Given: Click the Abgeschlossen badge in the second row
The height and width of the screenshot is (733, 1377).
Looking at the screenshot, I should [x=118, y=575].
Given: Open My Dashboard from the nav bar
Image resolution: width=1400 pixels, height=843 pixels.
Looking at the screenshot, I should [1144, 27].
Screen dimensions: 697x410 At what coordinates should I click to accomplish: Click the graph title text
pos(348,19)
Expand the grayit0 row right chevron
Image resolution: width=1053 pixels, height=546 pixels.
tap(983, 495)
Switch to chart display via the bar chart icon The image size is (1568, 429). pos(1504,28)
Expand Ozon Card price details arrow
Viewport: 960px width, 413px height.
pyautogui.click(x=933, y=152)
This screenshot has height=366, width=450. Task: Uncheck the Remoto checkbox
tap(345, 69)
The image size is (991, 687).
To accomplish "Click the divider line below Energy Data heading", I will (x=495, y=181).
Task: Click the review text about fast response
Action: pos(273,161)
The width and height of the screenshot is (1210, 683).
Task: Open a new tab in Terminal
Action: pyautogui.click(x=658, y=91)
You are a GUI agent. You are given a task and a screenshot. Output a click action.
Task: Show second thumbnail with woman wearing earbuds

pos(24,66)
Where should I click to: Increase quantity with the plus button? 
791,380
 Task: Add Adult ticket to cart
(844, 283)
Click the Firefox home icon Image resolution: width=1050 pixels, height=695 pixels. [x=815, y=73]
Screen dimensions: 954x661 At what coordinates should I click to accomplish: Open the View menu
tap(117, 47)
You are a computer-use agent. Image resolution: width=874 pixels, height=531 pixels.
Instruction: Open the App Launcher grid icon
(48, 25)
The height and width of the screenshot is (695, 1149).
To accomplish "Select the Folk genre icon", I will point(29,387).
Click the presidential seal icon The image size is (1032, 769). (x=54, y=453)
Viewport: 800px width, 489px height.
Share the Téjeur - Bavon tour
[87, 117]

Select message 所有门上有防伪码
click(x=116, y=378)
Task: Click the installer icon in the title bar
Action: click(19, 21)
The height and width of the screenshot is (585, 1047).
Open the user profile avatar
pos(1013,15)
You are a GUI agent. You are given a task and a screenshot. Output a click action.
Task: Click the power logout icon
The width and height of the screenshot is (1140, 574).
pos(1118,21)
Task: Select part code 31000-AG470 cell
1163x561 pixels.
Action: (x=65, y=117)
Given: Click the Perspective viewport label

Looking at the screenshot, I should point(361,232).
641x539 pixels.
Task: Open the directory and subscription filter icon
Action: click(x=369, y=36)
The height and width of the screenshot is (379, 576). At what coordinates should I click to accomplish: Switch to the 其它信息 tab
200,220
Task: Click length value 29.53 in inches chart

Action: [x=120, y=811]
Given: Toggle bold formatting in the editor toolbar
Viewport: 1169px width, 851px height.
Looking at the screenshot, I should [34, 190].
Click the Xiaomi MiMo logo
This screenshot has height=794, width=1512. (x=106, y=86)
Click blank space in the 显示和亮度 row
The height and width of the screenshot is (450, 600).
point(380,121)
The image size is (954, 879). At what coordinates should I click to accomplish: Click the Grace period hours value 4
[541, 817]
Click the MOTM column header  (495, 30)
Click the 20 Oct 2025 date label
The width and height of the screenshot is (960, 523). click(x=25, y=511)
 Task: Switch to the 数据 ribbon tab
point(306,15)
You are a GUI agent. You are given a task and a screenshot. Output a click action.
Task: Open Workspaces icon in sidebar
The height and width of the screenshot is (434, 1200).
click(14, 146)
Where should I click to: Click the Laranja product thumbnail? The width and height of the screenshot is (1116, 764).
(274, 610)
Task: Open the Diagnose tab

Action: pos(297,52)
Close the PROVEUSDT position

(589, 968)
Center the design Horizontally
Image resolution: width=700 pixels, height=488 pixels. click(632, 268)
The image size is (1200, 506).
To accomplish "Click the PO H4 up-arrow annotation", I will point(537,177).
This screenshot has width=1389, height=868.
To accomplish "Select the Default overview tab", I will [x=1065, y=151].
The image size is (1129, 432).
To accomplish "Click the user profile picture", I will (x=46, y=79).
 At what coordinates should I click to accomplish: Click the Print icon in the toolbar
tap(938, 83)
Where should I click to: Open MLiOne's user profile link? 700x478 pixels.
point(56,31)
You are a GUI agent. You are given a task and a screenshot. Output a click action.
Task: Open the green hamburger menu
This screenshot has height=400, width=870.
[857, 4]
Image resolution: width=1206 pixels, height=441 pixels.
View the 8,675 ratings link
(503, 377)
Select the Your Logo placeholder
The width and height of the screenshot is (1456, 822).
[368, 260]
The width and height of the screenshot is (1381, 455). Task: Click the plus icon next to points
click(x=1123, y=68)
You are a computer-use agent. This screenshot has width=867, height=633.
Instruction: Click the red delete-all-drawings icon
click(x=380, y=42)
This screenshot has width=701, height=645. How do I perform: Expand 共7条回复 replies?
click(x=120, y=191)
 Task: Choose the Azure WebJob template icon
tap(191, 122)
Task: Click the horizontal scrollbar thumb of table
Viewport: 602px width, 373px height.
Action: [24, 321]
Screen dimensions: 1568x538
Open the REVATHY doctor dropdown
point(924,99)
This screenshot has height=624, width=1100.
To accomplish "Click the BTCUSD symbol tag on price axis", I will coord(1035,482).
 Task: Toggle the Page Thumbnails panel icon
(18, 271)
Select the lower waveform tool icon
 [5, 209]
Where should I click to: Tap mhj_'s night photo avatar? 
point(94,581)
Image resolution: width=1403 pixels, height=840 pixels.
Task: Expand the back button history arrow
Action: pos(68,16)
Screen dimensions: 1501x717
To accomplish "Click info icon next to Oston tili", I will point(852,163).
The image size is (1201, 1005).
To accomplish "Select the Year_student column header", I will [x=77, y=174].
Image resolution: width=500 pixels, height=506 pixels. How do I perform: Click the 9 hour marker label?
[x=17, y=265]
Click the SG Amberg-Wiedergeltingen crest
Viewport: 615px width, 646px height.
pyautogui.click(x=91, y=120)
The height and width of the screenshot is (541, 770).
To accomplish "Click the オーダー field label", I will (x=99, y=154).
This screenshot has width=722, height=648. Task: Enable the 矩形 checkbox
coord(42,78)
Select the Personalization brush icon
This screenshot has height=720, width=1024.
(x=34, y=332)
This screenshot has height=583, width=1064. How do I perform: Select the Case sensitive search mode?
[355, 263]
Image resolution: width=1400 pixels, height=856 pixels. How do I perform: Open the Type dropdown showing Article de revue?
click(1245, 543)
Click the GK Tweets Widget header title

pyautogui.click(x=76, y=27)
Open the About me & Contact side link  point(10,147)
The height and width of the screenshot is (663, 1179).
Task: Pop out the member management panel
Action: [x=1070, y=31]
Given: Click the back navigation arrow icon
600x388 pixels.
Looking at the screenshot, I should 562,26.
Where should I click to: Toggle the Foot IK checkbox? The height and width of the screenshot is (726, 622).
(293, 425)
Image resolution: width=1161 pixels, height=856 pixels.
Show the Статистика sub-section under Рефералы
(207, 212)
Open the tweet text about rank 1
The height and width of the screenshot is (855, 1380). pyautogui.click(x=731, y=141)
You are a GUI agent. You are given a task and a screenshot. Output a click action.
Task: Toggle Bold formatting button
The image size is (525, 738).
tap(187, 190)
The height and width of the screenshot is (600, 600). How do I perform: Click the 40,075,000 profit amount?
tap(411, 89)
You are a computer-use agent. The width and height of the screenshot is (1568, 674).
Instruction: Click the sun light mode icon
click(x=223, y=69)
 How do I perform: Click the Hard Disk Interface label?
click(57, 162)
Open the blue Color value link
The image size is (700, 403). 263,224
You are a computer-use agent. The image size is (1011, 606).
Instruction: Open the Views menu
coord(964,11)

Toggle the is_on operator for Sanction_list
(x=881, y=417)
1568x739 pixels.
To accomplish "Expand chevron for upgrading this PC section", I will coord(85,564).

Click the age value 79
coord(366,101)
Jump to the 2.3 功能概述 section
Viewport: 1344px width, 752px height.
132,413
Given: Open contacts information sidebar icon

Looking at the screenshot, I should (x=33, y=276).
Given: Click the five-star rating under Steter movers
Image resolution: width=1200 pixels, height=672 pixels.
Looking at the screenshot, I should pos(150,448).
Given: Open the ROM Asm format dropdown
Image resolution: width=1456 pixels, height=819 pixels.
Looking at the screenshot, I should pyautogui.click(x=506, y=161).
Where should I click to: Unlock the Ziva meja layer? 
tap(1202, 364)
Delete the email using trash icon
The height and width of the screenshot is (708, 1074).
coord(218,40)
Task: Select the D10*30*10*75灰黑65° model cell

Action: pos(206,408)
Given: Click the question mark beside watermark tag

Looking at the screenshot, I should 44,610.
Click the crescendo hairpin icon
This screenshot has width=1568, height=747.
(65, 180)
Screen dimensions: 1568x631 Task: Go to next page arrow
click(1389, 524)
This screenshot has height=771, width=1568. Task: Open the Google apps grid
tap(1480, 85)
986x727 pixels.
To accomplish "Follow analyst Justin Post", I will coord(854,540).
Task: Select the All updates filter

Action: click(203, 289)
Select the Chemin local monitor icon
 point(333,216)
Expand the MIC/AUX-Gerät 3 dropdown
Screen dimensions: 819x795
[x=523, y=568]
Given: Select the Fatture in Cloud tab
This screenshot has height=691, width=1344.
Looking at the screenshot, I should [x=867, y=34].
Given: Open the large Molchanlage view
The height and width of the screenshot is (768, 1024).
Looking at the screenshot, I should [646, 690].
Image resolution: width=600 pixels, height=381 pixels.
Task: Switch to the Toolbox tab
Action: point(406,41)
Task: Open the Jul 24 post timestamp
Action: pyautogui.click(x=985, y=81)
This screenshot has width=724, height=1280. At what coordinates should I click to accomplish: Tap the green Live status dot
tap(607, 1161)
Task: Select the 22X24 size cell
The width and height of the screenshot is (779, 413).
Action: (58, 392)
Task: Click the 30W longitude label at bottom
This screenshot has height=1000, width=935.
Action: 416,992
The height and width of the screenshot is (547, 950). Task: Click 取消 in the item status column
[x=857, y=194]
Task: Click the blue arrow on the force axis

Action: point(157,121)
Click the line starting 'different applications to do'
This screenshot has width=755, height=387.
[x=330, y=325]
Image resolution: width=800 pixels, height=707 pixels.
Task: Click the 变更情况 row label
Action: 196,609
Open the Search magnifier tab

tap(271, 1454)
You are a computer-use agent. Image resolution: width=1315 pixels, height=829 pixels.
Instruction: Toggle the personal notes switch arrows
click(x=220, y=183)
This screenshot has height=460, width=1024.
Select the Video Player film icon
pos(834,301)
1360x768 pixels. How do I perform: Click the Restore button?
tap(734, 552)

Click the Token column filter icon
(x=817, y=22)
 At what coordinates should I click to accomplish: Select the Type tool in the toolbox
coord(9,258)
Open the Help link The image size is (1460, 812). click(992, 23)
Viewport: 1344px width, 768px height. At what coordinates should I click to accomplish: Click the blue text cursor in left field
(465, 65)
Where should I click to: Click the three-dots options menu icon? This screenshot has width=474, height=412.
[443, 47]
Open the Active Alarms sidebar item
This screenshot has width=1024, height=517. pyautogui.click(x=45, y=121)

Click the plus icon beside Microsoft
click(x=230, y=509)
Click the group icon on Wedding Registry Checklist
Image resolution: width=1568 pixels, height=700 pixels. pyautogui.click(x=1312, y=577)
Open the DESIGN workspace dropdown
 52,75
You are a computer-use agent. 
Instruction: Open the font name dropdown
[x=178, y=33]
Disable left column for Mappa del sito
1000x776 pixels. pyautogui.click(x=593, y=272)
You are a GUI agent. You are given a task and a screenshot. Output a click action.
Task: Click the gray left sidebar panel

• **What you need to do**
Write out exactly the lines from the start of the material through the line with "Given: Open My Dashboard from the nav bar". No other output is expected.

• **Result of the exercise**
Given: Click the Abgeschlossen badge in the second row
The height and width of the screenshot is (733, 1377).
Looking at the screenshot, I should [x=118, y=575].
Given: Open My Dashboard from the nav bar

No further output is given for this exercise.